GOAL OF THE EXERCISE: Please restate verbatim the lines that open the listing below, ending with the line in which "Given: Open the Weather skill card" occurs.

______________________________

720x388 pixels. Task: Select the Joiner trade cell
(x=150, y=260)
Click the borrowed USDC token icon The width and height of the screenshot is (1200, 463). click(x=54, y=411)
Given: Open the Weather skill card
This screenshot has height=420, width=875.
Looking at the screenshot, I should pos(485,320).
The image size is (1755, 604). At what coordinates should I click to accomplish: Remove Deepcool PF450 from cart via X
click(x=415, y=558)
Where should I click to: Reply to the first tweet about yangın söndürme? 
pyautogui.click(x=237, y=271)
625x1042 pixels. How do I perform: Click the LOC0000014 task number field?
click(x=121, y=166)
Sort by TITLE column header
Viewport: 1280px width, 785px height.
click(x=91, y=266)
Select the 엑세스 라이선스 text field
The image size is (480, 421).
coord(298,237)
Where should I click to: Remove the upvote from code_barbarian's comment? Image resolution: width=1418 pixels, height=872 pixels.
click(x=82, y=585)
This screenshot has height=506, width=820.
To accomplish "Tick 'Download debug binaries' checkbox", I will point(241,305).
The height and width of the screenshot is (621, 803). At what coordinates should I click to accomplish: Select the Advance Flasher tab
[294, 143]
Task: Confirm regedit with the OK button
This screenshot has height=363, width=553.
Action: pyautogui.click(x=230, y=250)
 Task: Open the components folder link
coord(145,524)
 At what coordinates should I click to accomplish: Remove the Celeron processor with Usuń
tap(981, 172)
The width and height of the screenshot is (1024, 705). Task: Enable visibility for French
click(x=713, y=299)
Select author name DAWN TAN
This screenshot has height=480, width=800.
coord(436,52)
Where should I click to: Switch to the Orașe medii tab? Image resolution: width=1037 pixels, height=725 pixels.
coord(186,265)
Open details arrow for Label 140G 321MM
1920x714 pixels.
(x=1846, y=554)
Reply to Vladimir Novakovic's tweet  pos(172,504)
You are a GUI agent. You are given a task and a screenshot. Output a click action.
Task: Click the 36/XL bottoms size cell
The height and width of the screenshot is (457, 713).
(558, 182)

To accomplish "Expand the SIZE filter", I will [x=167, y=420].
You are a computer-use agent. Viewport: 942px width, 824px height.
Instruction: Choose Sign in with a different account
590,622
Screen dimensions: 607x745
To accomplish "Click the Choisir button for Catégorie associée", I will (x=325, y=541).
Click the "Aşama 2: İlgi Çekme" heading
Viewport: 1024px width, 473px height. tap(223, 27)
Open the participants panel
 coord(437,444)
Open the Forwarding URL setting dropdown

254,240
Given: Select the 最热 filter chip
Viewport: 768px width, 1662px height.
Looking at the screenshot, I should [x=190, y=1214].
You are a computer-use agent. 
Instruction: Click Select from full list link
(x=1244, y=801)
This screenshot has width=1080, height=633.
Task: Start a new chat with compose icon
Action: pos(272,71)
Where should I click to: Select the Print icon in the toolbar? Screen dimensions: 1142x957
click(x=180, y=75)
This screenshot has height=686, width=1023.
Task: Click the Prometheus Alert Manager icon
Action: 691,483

______________________________

EXPECTED ANSWER:
720x388 pixels. Task: Select the Joiner trade cell
(x=150, y=260)
Click the borrowed USDC token icon The width and height of the screenshot is (1200, 463). click(x=54, y=411)
Given: Open the Weather skill card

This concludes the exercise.